King's lips slanted over mine again, harder, nearly bruising.
But all I could do was demand more as his fingers slid up, sifted into my hair, fingertips gently massaging my scalp like I would often catch myself daydreaming about in stressful or lonely moments.
I was barely aware of the beeping until the barking started.
Kingston jolted away from me, hands pressing into my hips, shoving me back a foot as he got off the desk, reaching into the drawer, pulling out something long, shiny, lethal.
My body couldn't seem to process everything that was happening at once. It was too overwhelmed by the pulsating, aching desire flooding my system to put two and two together until Kingston was pushing me down.
"Get low. Don't come out," he demanded, all the hunger gone from his eyes, replaced instead with something I wasn't sure I had ever seen there.
A primal-ness.
A hunter stalking prey.
It was equally terrifying and completely intoxicating in a basic, cavewoman sort of way.
With that, not wanting to waste time to see if my brain was even able to convert his orders into actions, he moved toward the door, silently pulling it open, peeking his head out.
"Oh, good," a voice called, airy, flustered, but familiar. "I can never remember this code. Would it be so hard to use the same one as the one for your apartment?"
Scotti.
That was his sister Scotti.
That was the first real thought that seemed to break through the stupor my brain found itself in.
"Everyone's birth months in backward order," Kingston barked at her, impatient, a sound I wasn't sure I had ever heard from him. His body turned, coming back into the room, eyes roving over me, trying to bore in. Why, I wasn't sure. Because I didn't think I had ever felt more raw and open in my life.
His body prowled closer as the beeping finally let up, leaving my ears throbbing as we could hear Scotti greeting the dogs, apologizing for not bringing her dog over to play with them, promising she would remember to do it next time. He leaned down, nestling the gun back in the drawer he had left open, sliding it closed, eyes never leaving me.
"Savea..." he started, voice low, soft again, a sound I never wanted to get used to hearing. At least not when it said my name.
"So what is this I hear about Savea being in troub... oh, well, there she is," she declared as she stood in the doorway, her lips curved up, seemingly completely unaware of the charged air in the room. "I hear you got yourself into some trouble.
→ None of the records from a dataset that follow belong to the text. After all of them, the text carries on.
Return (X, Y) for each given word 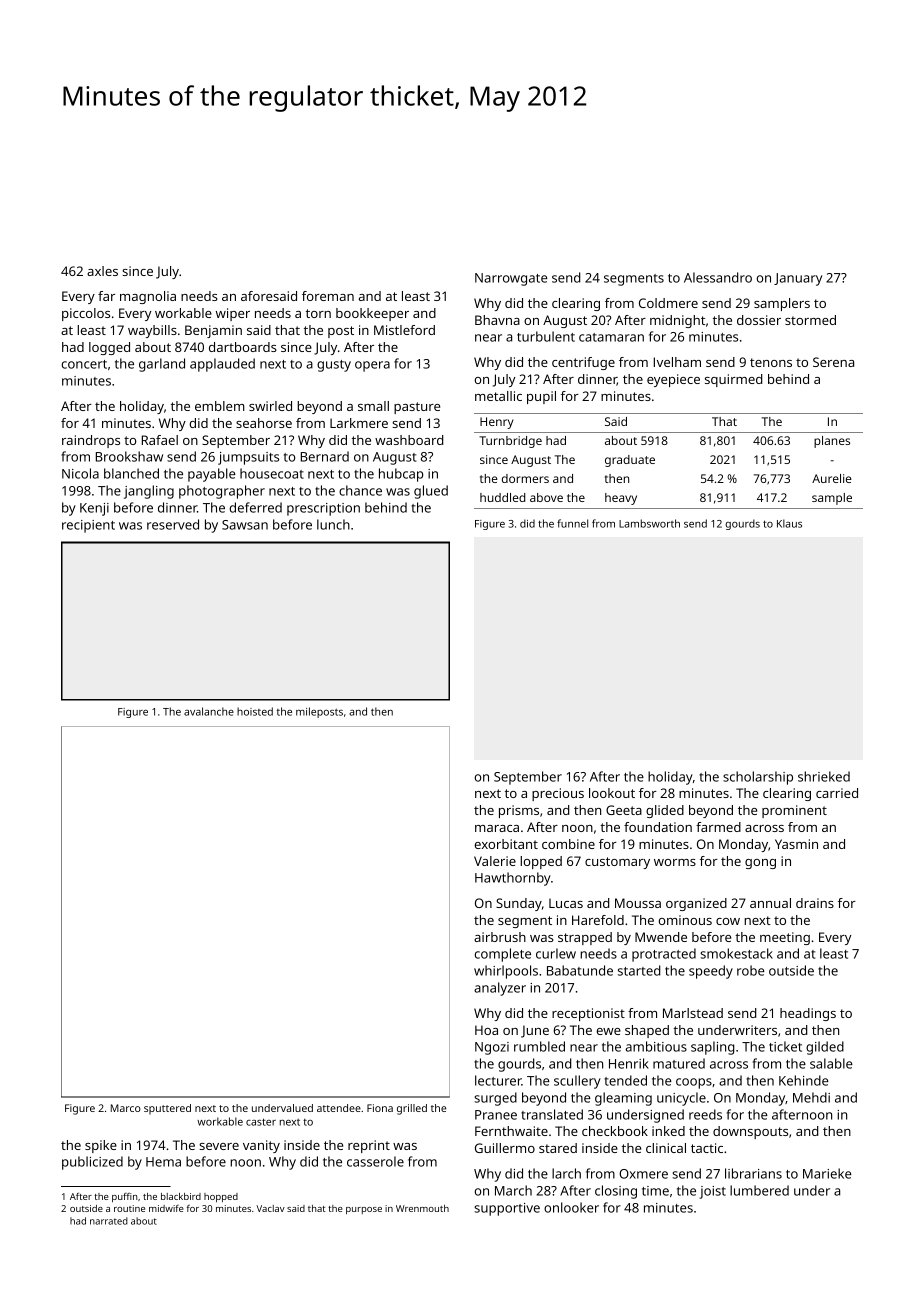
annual (770, 903)
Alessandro (718, 277)
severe (219, 1146)
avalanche (209, 711)
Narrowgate (511, 279)
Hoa (486, 1030)
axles (102, 271)
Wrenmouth (422, 1208)
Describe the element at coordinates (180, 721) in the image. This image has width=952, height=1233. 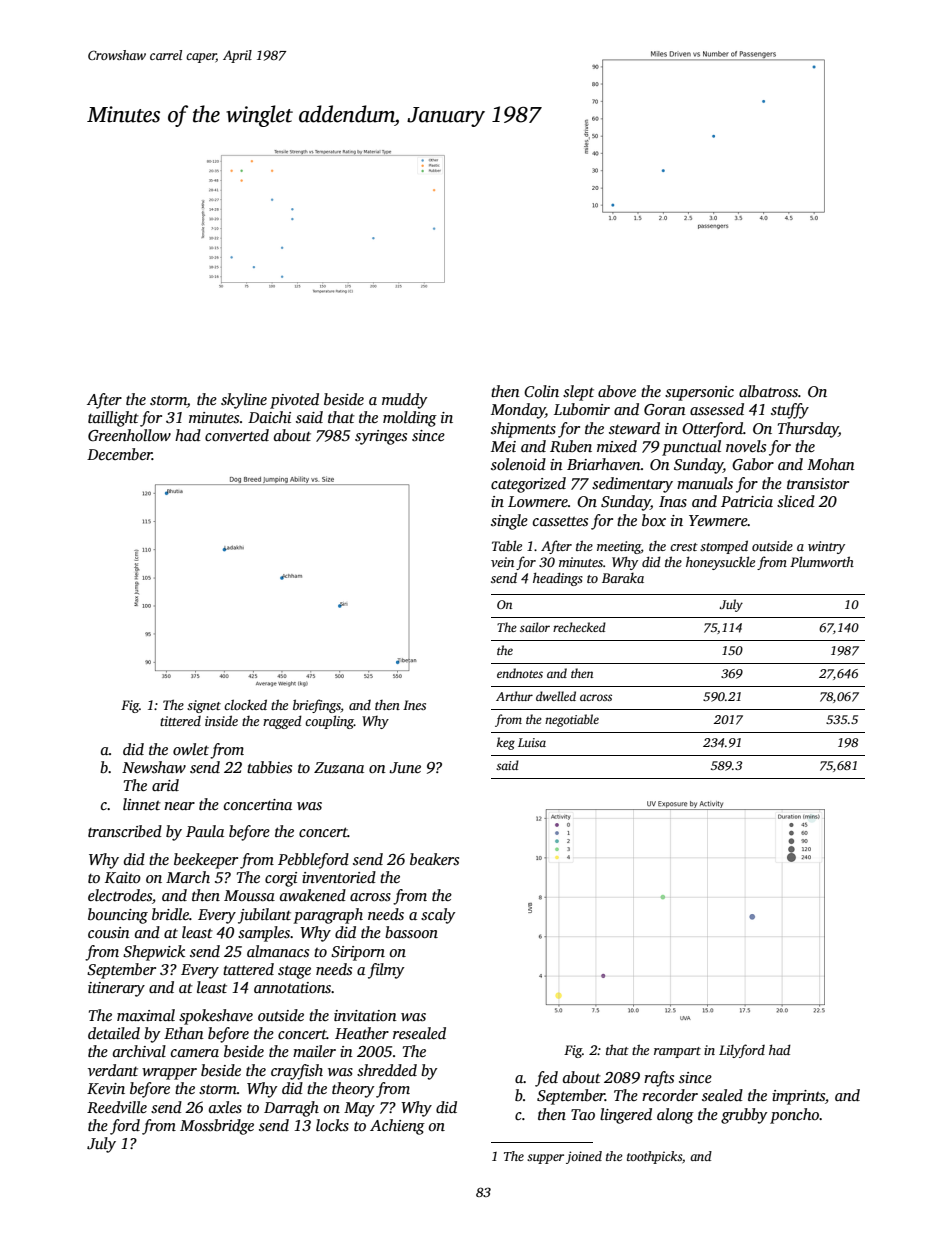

And, for the life of me, I can't figure out why I am just hearing about this now," she added a bit pointedly as Kingston was finally forced to turn from me, face his little sister.
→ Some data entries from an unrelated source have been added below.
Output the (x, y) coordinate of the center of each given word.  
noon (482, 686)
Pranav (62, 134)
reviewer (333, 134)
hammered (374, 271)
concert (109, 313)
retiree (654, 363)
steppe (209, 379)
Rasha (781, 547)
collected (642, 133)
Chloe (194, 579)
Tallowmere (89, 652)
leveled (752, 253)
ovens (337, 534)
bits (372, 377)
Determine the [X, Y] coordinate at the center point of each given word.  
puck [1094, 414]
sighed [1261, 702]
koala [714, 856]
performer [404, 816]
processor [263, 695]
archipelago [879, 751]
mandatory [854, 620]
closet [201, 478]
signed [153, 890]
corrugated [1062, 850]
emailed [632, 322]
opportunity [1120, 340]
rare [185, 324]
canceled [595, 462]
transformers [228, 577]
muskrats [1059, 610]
There was no denying the family resemblance. The Rivers genes were nothing if not strong. The same dark hair, dark eyes, great cheekbones, amazing lashes. Scotti - like her brothers - was somewhat tall and lean, though undeniably softer in the right places.
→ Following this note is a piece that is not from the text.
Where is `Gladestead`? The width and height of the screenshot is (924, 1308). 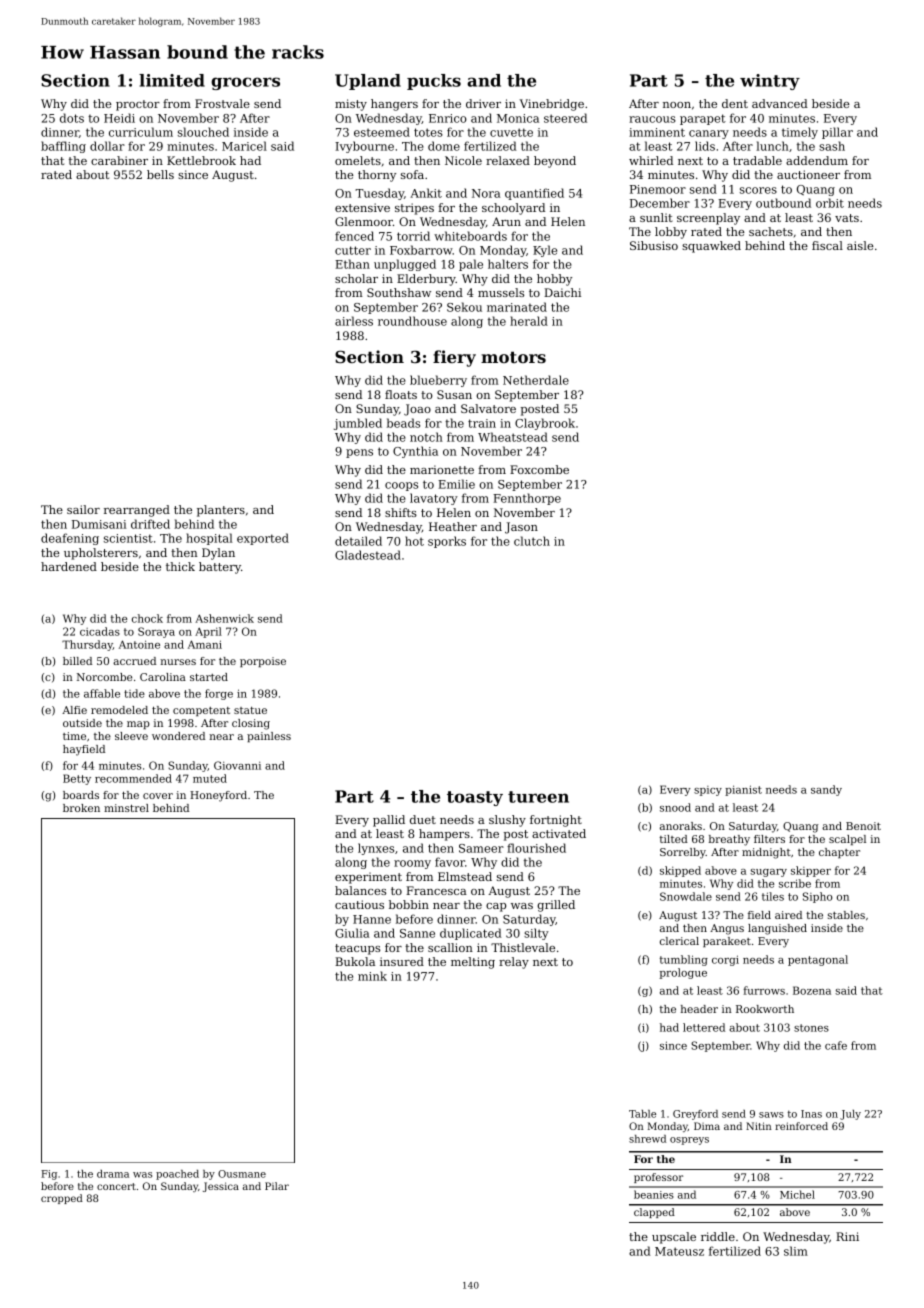
Gladestead is located at coordinates (368, 555).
For some reason I - who was not used to tense situations - was the first to recover.
"Well, I can't be blamed. My cell was lost in the commotion that night. I know about four numbers by heart," I added, shaking my head at my inability even to remember a single one of the Mallicks' numbers.
"You're excused then. How about you?" she asked, turning her focus onto her brother. "What's your excuse?"
"Client privacy? Not wanting to have every member of the Mallicks at my door demanding to be in on every single little step of the process."
"Okay, they would totally do that," Scotti conceded. "But still. You're family. She's family. And they are family too. So they have a right to know when something this big is going on."
"Who told you anyway?" Kingston demanded.
"Well, our idiot brothers were getting out of a car in the lot while I was closing up the shop for the night. And they were arguing gibberish about spiders and romance novels. And Savea. And since Savea doesn't read romance novels and hates spiders and was supposed to be at work and neither of them has a pet, let's just say my curiosity got piqued. And you know that neither of them stands a chance against me when I start grilling them. It all tumbled out. Except the spider thing."
"Rush chased me around the store this morning with a tarantula," I informed her, still a little bitter about it, clearly.